The current 10 year Treasury interest rate is about 1.8%. It reached its lowest level in July 2012 at 1.53% and the highest rate was 15.32% in September 1981 when Paul Volker put the kibosh on inflation. The historical average rate has been about 4.6%. The current annual interest payment on the debt is just over $220 billion. If interest rates were to rise to only the historical average of 4.6%, that would be an increase of 2.8%, which would be an increase of nearly $110 billion, if we assume for simplicity that all the new issuance is a 10 year terms. (The reality is that some would be shorter term, some would be longer, and this is just meant to give an approximation to illustrate the magnitude of the impact.) That means interest expense on the debt would increase a whopping 50% in the next year.

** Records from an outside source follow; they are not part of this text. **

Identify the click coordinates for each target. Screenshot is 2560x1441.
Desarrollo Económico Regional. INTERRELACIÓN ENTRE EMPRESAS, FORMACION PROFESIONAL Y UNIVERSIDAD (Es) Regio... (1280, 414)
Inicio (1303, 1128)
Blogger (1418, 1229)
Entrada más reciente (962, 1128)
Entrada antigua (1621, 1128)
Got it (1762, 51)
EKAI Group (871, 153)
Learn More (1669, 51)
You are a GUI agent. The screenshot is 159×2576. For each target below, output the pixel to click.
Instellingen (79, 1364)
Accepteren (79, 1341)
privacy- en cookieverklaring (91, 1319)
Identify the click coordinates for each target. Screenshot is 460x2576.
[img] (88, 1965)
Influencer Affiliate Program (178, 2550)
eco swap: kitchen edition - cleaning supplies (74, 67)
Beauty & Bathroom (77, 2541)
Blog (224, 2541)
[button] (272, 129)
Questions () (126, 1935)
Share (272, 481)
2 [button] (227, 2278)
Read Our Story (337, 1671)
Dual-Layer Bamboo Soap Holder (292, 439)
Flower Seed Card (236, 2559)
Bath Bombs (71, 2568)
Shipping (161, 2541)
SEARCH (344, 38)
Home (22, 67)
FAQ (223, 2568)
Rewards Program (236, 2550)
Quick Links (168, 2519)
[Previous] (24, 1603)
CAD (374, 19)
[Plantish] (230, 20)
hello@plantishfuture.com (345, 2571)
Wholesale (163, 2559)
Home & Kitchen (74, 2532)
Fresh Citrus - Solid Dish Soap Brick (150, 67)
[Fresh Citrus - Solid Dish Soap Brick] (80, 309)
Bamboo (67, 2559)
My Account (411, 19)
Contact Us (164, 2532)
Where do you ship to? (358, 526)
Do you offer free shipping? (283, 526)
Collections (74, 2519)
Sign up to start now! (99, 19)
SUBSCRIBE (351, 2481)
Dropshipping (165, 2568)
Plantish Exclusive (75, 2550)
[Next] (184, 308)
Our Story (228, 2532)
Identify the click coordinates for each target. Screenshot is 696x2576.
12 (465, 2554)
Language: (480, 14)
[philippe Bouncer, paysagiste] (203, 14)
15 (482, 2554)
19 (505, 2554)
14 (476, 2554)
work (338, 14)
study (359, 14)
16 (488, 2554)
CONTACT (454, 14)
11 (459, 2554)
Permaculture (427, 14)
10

If the deficit spending continued at about the same rate for the next 6 years, annual debt interest payments would become the government’s costliest expense by 2020. For every year that we continue to deficit spend, increasing the national debt, the magnitude of the impact of rising interest rates increases.
That puts the Federal Reserve into quite a pickle if the economy does in fact gets some legs and inflation ignites. Don’t raise rates and face punishing inflation. Raise rates and D.C. is going to be put under even more pressure to reduce spending. No wonder Chairman Ben Bernanke has been giving subtle indications that he isn’t keen on yet another term as Chairman!